For now, what is crucial is that the person at the centre of this particular storm, Martin Shapland, has offered answers to the questions I post above. He clearly thinks that Stewart unwittingly caused offence; and that he should not have lost his job.
Not that you would know this from all the foaming anger in response to the incident. Which brings me to my final point…

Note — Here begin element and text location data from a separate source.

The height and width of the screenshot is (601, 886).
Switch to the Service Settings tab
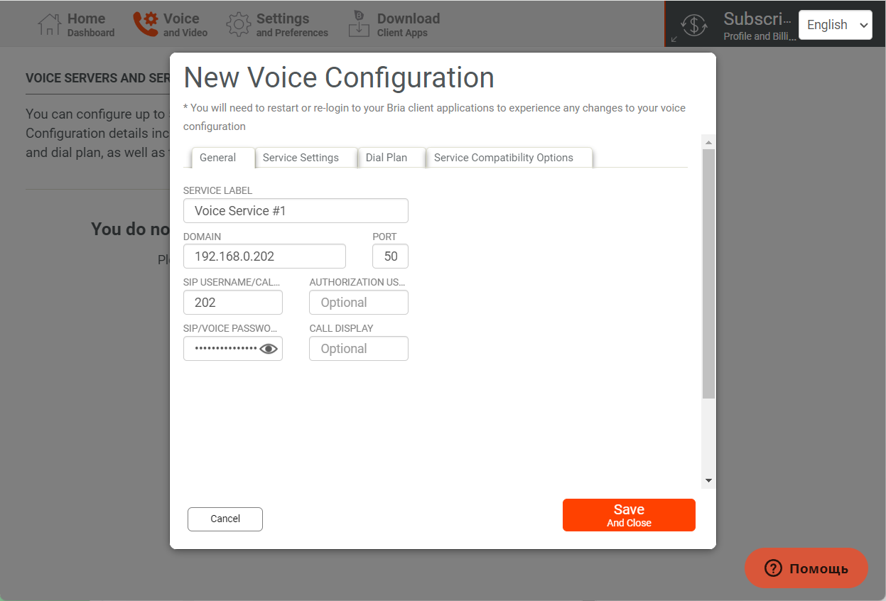pyautogui.click(x=301, y=158)
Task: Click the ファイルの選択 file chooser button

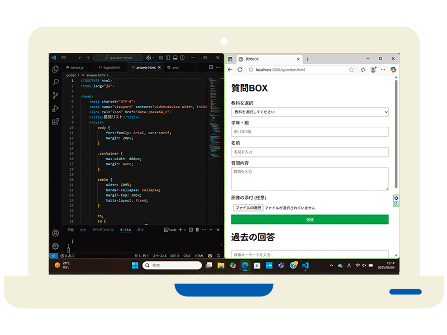Action: pyautogui.click(x=248, y=208)
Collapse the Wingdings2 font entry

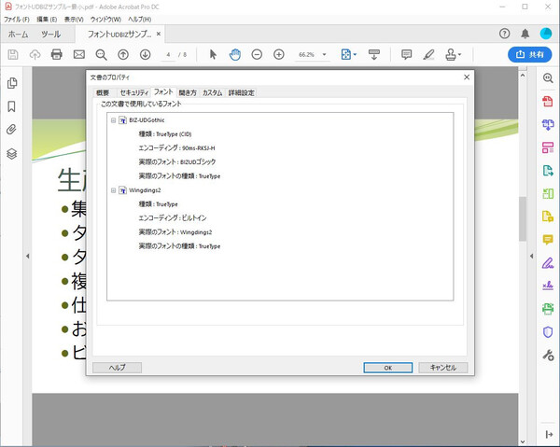coord(113,190)
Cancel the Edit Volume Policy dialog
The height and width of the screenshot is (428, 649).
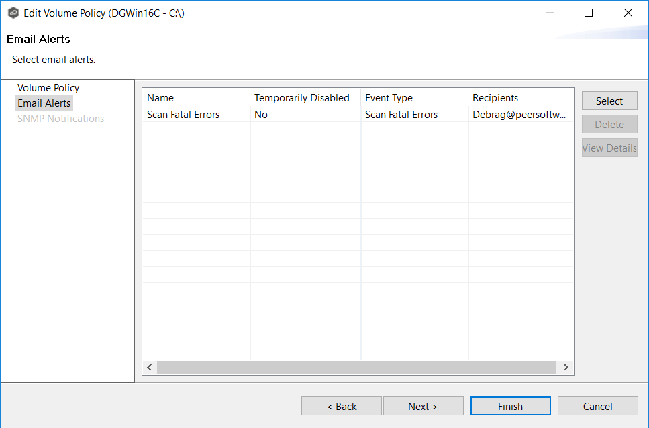click(x=597, y=406)
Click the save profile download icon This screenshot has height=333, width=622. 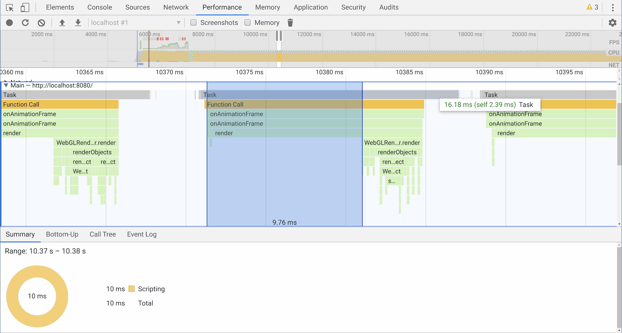[x=78, y=23]
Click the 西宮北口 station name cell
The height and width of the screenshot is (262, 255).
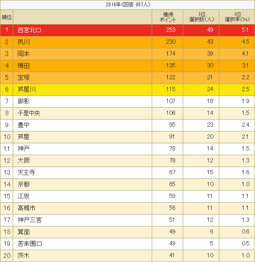pos(29,30)
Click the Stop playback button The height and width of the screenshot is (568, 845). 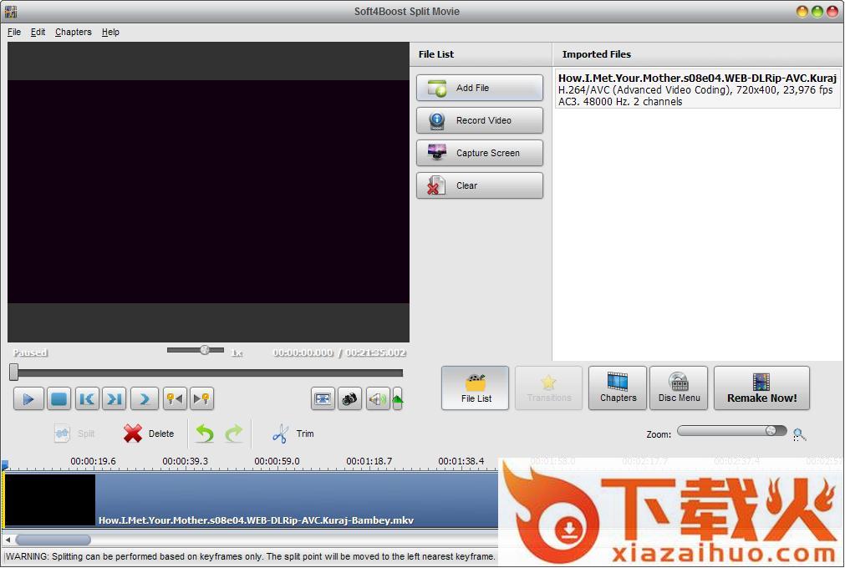click(59, 399)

We Are Being Manipulated Into Outrage As Part Of The Culture War

All Shapland did was point out something that he felt was incongruous. He has every right to do this on social media. He did not seek to have the newsreader sacked.
It has also emerged that this particular incident was part of a pattern of inadvisable social media use by Stewart. The reasons for his resignation are many and varied.
But who cares about facts when you can report another ‘Wokeness Gone Mad’ story? Everyone is taking the bait, and pre-conceived ideas about how minorities have “too much power” or are “over-sensitive” or are “playing the race card” are reinforced.
In a bizarre and troubling twist, the response to this perceived over-sensitivity has been a torrent of righteous anger, mixed with a healthy dose of overtly racist abuse. Ironically, the Measure for Measure quote is a perfect response to the deluge:

Could great men thunder
As Jove himself does,
Jove would ne’er be quiet,
For every pelting, petty officer
Would use his heaven for thunder;
Nothing but thunder! Merciful Heaven,
Thou rather with thy sharp and sulphurous bolt
Split’st the unwedgeable and gnarled oak
Than the soft myrtle: but man, proud man,
Drest in a little brief authority,
Most ignorant of what he’s most assured,
His glassy essence, like an angry ape,
Plays such fantastic tricks before high heaven
As make the angels weep; who, with our spleens,
Would all themselves laugh mortal.

Shapland has now received so much abuse that he had to lock down his Twitter account and leave the platform. I wonder how many of the journalists lamenting the squeeze on Alastair Stewart’s freedom of speech have also expressed outrage that his interlocutor has also been hounded off the platform, all for exercising his own right to freedom of expression. In the maelstrom, this glaring double standard seems to have been overlooked.